EXERCISE SET:
(A) Update the passage on private equity from "PE can move" through "low growth environment.", replacing "private credit" with "private debt".
(B) Answer these questions using the passage on private equity.
(i) Which two events does the passage say caused the dislocations?
(ii) Debt purchasing is already as low as what percentage of face value?
(iii) How much did CalPERS recently deploy away from the volatility in public markets?
(C) Translate this sentence from the passage on private equity into Spanish: "PE can move fast to acquire, but remain patient on disposal."
(TEXT BLOCK begins)
The current moment marks a very opportune time for us and our clients, with significant earning opportunities amid the dislocations caused by both the COVID-19 pandemic and Brexit aftermath.
A combination of low asset prices, uncertainty, low interest rates, depressed valuations and distressed sellers have come together for Berkeley Assets and indeed other private equity (PE) firms. With vast cash reserves, once a drag on returns, now becoming an immensely valuable tool. The landscape has changed in our favor, and there is no doubt that PE will own a larger share of the world’s GDP after COVID-19, than before.
PE can move fast to acquire, but remain patient on disposal. As the need for liquidity increases, private capital is available, with debt purchasing already as low as 60% of face value. CalPERS (Californian Public Employees Retirement System) the largest public pension in the US, has recently raised its exposure of private credit and use of leverage, with a recent deployment of $64 billion away from the volatility in public markets. CalPERS, is ramping up its exposure in private equity as it is one of the few asset classes that can outperform the existing low yield and low growth environment.
(TEXT BLOCK ends)
(SUPPLIED MATERIAL begins)
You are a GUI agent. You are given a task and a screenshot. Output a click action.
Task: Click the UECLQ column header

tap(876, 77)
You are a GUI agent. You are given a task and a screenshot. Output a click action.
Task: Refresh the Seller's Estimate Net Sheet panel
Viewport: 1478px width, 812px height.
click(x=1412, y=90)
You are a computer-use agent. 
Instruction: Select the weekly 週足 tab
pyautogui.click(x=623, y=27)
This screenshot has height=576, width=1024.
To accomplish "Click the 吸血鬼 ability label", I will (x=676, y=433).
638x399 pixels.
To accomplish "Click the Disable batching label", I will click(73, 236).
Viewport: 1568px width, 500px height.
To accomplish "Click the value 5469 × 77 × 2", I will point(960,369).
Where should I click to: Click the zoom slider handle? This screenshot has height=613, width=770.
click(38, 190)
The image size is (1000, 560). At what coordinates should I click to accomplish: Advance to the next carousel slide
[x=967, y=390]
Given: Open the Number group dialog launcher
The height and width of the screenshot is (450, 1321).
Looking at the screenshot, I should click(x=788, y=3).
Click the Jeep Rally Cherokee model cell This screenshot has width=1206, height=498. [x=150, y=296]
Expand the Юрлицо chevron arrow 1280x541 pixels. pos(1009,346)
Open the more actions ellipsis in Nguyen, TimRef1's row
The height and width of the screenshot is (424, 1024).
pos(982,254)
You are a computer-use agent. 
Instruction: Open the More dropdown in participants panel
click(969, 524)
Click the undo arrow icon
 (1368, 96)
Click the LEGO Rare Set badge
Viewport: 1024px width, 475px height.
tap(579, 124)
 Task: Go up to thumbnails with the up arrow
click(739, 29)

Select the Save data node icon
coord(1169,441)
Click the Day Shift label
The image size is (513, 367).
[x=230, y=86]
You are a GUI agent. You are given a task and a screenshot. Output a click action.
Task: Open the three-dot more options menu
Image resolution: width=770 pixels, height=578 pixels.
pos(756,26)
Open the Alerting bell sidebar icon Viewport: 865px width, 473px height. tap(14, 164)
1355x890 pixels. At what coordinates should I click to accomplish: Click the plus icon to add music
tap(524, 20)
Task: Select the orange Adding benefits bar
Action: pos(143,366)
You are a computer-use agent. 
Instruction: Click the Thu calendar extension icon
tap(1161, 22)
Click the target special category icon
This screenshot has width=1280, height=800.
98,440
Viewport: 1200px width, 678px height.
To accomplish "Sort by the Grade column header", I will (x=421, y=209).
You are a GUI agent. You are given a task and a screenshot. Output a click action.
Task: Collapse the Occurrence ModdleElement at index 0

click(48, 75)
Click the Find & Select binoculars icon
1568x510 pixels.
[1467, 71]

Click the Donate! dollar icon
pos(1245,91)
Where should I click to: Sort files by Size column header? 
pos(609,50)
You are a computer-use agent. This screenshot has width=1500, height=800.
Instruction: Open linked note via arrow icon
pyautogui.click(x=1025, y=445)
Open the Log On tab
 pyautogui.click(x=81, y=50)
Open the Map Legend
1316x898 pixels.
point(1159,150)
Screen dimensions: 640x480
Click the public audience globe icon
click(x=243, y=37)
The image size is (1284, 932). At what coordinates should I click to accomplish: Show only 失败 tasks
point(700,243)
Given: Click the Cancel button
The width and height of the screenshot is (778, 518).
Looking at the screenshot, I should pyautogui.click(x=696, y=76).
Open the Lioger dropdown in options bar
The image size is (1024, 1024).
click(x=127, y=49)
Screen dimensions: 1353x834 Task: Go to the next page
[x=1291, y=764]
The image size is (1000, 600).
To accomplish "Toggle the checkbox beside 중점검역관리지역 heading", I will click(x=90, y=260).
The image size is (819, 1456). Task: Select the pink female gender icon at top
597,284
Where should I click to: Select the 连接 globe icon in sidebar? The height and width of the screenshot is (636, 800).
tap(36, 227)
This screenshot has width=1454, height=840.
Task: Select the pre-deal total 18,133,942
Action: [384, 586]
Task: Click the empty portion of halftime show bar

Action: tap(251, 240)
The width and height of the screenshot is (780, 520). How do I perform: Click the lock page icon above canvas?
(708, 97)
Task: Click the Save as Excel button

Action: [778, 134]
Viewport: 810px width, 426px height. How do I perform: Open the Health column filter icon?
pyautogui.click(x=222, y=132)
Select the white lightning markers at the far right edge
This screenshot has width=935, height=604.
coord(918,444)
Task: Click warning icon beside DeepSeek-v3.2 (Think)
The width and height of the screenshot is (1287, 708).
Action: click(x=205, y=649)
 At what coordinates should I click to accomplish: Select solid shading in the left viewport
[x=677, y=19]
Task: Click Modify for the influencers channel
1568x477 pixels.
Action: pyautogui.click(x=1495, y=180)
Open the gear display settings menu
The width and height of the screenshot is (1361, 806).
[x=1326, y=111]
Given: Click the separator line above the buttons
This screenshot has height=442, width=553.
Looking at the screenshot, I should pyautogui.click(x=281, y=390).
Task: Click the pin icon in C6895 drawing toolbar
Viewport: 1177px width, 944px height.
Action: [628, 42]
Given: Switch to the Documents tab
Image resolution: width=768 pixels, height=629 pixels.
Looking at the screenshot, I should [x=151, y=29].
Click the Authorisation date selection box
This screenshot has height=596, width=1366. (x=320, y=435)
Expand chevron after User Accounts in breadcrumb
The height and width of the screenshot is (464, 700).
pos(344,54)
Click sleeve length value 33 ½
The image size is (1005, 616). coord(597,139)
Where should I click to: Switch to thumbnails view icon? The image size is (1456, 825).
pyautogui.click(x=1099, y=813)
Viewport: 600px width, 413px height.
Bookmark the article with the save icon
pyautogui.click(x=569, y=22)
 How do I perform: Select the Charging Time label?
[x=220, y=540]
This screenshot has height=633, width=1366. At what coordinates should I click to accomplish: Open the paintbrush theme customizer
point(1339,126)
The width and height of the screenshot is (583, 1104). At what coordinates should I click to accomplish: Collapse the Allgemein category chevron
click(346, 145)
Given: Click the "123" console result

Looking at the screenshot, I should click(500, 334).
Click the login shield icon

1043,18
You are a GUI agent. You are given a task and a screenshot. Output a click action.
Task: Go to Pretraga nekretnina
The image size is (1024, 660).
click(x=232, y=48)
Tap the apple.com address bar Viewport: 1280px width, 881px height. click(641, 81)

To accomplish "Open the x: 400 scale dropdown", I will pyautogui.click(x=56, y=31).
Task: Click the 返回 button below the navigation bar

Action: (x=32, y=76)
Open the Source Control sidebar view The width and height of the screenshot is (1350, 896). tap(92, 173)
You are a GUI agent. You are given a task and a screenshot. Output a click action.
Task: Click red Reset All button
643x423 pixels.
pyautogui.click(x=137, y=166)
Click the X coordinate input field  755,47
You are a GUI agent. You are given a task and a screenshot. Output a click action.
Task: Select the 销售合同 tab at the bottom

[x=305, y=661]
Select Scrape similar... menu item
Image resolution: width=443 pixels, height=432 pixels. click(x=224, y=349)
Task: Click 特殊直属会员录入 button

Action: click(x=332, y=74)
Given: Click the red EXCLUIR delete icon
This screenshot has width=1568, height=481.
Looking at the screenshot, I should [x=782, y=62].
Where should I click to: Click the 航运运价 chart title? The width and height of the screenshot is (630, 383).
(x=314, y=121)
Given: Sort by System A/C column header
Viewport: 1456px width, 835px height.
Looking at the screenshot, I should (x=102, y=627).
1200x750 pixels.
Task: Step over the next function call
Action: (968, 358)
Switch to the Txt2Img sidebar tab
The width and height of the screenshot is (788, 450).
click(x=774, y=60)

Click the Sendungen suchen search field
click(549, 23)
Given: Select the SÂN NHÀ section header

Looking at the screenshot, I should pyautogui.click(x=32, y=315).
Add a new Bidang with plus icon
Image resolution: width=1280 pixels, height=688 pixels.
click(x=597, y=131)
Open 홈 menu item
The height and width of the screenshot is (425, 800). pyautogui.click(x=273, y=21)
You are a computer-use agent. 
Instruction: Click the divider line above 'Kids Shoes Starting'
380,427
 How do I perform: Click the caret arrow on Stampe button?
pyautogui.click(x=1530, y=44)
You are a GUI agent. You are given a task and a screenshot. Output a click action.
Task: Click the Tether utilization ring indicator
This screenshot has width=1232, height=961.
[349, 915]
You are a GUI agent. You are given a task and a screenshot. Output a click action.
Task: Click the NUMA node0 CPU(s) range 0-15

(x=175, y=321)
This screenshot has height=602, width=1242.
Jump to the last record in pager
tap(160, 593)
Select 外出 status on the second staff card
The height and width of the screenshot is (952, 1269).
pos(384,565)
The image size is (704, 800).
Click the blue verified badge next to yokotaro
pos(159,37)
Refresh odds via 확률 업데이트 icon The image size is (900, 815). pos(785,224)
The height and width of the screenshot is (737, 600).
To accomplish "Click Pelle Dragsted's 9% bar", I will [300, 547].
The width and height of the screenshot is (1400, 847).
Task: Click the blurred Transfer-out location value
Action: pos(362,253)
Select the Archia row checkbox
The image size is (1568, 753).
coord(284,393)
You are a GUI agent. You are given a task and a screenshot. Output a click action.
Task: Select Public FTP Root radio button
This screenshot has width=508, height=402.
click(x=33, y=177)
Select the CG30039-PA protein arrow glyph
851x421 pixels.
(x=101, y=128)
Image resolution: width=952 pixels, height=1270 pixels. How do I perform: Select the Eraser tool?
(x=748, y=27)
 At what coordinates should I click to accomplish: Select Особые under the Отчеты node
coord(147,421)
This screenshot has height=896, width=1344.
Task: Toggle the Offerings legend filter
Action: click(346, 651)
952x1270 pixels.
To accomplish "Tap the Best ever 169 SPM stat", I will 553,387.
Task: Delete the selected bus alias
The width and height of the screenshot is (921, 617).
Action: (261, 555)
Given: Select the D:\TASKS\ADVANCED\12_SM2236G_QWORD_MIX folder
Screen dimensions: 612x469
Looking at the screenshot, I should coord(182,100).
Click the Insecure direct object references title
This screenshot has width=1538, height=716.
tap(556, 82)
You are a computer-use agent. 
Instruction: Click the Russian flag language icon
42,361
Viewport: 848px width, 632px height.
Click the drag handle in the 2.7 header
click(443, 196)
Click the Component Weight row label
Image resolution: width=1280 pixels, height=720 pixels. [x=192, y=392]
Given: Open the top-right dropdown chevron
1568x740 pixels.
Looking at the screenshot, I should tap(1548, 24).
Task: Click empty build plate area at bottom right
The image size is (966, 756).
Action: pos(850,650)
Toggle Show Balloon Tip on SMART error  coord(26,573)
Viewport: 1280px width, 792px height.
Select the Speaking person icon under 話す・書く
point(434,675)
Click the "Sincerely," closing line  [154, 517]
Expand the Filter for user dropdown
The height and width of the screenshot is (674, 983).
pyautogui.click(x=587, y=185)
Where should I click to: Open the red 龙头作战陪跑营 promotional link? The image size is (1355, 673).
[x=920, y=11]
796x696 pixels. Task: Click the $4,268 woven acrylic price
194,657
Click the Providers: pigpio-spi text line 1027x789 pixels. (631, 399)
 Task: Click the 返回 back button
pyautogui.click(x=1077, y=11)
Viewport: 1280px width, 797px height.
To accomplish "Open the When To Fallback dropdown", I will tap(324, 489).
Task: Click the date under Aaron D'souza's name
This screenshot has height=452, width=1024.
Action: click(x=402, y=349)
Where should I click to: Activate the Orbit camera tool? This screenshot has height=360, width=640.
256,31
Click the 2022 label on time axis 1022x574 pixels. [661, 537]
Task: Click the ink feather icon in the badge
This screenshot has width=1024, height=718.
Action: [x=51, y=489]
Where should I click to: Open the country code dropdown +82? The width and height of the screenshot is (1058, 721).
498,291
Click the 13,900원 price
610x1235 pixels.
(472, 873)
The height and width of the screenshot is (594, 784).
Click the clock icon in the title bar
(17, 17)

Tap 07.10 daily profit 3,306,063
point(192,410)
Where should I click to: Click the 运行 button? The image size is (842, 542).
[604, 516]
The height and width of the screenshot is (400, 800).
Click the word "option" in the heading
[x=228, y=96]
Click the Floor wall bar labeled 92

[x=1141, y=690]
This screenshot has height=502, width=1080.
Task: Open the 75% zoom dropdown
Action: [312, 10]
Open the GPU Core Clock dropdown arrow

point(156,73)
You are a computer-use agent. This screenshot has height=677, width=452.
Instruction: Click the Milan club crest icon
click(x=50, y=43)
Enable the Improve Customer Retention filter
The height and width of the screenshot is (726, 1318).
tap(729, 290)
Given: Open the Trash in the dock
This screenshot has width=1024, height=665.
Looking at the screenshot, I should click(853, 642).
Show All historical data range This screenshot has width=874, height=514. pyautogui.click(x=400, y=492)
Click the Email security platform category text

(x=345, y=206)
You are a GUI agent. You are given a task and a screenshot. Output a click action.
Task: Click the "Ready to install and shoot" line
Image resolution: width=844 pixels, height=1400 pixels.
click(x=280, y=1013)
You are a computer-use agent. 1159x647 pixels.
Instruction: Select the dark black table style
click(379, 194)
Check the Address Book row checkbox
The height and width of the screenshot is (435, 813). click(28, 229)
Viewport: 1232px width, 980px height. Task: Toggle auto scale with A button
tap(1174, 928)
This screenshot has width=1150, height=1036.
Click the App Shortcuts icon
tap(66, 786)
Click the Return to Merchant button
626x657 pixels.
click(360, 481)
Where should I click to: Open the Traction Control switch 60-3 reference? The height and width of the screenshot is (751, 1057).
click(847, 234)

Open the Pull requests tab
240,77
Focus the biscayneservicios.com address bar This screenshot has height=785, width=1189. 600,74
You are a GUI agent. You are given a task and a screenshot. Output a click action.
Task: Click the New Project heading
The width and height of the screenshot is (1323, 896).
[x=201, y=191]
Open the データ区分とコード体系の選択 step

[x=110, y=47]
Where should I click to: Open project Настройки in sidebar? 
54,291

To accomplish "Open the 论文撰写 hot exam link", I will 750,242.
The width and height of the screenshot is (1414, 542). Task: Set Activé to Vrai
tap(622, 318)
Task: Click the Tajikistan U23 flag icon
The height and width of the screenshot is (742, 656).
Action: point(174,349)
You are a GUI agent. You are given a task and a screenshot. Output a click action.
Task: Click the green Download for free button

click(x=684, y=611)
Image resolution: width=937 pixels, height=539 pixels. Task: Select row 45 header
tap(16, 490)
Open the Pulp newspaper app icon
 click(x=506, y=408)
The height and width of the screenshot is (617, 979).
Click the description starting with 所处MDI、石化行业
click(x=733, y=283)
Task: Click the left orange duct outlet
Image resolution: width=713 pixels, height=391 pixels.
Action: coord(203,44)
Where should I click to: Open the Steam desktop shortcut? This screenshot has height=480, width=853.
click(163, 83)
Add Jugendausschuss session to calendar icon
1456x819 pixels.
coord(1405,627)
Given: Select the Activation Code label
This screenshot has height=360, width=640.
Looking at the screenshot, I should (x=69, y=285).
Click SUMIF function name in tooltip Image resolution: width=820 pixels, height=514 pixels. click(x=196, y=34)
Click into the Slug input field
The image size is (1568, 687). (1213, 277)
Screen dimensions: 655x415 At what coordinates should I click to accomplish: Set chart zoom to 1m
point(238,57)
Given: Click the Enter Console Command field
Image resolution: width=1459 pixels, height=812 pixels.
(SUPPLIED MATERIAL ends)
ANSWER SECTION:
(A)
PE can move fast to acquire, but remain patient on disposal. As the need for liquidity increases, private capital is available, with debt purchasing already as low as 60% of face value. CalPERS (Californian Public Employees Retirement System) the largest public pension in the US, has recently raised its exposure of private debt and use of leverage, with a recent deployment of $64 billion away from the volatility in public markets. CalPERS, is ramping up its exposure in private equity as it is one of the few asset classes that can outperform the existing low yield and low growth environment.

(B)
(i) The COVID-19 pandemic and the Brexit aftermath.
(ii) 60%.
(iii) $64 billion.

(C) El capital privado puede actuar con rapidez para adquirir, pero mantener la paciencia a la hora de vender.